--- Directions ---
When the line containing "How it works (683, 1607)" is found in the data below, copy it and each line after it through the line containing "Track Record (158, 41)", exactly and with no others.

--- Stored records ---

┌──

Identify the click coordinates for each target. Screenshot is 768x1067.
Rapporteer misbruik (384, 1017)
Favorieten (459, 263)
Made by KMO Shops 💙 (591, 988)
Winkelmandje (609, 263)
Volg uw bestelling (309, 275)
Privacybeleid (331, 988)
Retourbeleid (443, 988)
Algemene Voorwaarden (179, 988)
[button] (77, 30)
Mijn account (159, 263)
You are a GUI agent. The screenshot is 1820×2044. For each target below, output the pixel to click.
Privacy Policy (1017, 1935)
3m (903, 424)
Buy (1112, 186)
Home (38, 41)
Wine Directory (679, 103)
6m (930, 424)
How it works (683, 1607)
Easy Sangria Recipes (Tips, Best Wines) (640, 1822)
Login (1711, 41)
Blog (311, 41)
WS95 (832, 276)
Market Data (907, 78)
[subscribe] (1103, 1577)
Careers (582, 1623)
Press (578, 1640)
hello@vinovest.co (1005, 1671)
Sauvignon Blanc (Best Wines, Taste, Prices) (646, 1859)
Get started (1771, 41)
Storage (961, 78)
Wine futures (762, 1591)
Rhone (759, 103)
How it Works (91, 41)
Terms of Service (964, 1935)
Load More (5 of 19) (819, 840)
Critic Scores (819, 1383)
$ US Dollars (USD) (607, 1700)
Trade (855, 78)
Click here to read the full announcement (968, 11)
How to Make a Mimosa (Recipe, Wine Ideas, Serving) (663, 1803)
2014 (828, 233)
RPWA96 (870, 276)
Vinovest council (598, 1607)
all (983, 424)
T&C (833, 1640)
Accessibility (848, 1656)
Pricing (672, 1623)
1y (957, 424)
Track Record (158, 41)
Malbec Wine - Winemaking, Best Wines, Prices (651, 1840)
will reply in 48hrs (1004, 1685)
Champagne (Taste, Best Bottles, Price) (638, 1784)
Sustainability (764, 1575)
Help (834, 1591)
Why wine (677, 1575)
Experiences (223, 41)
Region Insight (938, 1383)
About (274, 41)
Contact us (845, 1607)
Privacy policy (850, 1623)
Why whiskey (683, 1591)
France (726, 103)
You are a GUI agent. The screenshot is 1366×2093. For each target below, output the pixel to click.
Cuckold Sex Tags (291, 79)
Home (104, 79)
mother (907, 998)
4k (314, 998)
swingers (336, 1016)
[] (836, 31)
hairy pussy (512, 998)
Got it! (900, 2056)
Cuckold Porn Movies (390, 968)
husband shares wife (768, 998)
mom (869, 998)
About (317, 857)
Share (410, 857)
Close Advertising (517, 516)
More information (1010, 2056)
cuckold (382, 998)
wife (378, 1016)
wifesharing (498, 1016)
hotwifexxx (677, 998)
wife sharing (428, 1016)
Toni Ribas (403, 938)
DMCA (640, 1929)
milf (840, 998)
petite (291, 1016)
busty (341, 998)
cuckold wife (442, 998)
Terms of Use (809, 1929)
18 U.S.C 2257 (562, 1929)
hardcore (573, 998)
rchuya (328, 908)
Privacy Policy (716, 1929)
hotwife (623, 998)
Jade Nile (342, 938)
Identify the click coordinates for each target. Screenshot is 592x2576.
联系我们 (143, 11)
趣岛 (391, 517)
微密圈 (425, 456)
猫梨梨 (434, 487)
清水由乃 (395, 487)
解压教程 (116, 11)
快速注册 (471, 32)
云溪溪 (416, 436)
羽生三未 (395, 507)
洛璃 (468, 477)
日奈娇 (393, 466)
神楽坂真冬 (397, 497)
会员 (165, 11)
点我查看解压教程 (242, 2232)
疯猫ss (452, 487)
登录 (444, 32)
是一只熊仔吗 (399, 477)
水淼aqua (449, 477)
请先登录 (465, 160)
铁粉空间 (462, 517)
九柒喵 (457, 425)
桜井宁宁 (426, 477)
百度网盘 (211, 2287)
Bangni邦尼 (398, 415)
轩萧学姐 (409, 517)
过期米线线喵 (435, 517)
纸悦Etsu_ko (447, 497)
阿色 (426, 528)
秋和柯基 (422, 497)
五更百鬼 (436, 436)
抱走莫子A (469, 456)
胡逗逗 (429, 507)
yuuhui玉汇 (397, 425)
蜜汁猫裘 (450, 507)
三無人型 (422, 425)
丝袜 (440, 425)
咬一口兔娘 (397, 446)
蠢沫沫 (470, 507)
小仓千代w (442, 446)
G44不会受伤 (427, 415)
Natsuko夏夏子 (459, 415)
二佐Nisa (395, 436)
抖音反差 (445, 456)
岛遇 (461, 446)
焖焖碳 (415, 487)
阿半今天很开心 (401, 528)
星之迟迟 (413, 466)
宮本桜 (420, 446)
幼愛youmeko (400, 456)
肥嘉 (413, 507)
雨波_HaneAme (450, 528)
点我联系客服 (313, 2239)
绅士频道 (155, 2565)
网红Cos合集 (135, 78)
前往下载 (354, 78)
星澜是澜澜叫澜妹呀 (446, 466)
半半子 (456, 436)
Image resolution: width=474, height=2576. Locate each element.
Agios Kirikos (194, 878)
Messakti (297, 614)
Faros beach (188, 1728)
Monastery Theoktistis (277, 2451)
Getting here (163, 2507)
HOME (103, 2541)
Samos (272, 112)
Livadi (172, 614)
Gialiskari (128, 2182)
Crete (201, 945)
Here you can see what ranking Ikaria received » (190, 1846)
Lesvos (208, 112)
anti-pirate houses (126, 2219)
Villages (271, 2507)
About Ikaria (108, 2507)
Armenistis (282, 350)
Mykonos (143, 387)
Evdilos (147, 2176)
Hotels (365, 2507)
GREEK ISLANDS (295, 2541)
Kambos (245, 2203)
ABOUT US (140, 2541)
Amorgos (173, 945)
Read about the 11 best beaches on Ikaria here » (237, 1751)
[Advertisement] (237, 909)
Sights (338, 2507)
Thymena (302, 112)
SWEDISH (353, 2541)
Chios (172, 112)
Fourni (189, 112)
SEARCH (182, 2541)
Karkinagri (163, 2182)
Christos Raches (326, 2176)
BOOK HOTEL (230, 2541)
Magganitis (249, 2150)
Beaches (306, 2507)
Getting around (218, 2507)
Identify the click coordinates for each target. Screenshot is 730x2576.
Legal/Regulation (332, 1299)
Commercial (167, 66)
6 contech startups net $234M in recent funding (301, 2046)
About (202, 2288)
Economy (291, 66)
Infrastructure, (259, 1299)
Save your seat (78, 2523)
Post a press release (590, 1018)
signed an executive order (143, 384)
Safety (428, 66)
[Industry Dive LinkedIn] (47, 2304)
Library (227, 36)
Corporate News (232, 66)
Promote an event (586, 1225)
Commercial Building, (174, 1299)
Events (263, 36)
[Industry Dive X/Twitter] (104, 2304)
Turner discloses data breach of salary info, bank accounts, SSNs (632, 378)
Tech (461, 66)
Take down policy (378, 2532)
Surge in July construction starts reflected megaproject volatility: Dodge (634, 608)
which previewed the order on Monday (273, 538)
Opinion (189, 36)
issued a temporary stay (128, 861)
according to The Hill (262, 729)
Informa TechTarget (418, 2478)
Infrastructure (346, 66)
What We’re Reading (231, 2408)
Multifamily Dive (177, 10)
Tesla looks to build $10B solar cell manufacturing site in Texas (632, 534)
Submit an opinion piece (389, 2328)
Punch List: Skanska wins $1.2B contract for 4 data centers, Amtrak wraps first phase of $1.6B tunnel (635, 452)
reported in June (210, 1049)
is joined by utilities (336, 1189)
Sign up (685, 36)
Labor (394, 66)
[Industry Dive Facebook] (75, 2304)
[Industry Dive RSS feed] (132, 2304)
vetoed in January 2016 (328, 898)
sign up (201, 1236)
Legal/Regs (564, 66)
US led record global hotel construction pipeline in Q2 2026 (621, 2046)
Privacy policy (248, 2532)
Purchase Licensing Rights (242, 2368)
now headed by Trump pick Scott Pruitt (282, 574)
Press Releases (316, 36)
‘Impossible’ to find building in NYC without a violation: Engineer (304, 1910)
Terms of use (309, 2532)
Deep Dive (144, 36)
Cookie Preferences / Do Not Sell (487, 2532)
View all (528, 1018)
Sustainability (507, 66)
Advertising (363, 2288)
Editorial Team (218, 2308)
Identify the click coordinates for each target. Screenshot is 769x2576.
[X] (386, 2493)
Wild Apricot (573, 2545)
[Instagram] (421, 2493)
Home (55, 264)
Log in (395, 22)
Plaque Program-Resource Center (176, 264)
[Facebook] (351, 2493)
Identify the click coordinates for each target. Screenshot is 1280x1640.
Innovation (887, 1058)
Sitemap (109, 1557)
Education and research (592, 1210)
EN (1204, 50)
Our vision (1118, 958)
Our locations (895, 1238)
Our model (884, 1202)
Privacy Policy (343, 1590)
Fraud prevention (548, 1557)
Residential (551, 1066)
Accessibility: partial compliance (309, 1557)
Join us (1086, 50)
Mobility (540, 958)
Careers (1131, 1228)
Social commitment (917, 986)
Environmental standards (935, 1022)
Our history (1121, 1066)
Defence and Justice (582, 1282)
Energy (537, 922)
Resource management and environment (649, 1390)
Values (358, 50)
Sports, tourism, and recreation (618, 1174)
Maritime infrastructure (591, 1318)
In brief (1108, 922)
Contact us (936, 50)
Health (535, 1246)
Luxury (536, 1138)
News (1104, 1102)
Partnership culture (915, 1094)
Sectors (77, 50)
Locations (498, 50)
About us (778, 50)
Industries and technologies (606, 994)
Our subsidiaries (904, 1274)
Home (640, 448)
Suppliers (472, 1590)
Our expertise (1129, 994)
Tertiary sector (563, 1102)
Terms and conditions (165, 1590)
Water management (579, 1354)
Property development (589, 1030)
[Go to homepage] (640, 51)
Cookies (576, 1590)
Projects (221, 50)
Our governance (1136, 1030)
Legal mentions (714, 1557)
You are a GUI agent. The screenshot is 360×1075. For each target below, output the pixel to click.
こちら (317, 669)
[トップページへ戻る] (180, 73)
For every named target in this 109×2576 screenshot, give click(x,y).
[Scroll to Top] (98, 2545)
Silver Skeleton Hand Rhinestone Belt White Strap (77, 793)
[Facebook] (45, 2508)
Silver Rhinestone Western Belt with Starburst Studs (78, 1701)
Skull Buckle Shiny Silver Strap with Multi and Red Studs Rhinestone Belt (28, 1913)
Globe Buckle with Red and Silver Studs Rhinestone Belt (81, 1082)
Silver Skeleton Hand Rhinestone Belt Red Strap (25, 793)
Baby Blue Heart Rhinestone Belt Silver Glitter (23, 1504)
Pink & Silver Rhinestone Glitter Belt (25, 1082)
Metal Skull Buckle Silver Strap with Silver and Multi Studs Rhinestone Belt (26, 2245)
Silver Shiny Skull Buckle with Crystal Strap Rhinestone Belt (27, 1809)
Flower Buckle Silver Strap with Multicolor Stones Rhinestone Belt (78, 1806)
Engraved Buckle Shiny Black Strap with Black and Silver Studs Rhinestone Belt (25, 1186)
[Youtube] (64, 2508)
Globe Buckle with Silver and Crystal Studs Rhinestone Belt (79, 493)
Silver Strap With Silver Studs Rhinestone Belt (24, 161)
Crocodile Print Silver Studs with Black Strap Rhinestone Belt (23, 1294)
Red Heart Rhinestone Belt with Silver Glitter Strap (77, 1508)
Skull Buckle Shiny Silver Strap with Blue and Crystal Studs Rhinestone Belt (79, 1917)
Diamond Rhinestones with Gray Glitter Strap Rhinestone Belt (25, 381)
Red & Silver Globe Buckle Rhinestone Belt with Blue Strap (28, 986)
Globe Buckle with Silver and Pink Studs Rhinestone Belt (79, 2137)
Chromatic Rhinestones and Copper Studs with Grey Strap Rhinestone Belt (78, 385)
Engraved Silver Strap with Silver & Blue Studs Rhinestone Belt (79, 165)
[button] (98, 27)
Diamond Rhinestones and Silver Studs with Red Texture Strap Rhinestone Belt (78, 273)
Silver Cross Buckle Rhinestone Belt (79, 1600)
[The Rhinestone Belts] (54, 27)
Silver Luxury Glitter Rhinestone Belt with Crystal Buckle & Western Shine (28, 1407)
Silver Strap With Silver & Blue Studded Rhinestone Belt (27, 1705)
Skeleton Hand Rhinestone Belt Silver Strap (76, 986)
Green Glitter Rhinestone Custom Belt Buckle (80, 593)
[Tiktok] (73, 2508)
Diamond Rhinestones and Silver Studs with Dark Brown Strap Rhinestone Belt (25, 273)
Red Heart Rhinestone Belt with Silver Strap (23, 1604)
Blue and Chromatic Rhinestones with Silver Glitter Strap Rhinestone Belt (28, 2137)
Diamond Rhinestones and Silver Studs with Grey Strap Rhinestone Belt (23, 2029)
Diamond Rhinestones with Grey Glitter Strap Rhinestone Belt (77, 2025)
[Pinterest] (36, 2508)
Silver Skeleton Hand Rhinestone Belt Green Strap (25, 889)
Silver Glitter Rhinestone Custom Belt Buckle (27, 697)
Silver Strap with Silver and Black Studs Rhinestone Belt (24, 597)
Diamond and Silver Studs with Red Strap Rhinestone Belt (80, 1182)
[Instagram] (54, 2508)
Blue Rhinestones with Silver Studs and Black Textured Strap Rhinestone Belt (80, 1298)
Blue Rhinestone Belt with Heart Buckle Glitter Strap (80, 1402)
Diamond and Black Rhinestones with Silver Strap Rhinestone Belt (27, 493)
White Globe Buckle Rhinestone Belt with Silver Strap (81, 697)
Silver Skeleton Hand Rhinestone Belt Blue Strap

└──

--- Solution to the exercise ---
How it works (683, 1607)
Easy Sangria Recipes (Tips, Best Wines) (640, 1822)
Login (1711, 41)
Blog (311, 41)
WS95 (832, 276)
Market Data (907, 78)
[subscribe] (1103, 1577)
Careers (582, 1623)
Press (578, 1640)
hello@vinovest.co (1005, 1671)
Sauvignon Blanc (Best Wines, Taste, Prices) (646, 1859)
Get started (1771, 41)
Storage (961, 78)
Wine futures (762, 1591)
Rhone (759, 103)
How it Works (91, 41)
Terms of Service (964, 1935)
Load More (5 of 19) (819, 840)
Critic Scores (819, 1383)
$ US Dollars (USD) (607, 1700)
Trade (855, 78)
Click here to read the full announcement (968, 11)
How to Make a Mimosa (Recipe, Wine Ideas, Serving) (663, 1803)
2014 (828, 233)
RPWA96 (870, 276)
Vinovest council (598, 1607)
all (983, 424)
T&C (833, 1640)
Accessibility (848, 1656)
Pricing (672, 1623)
1y (957, 424)
Track Record (158, 41)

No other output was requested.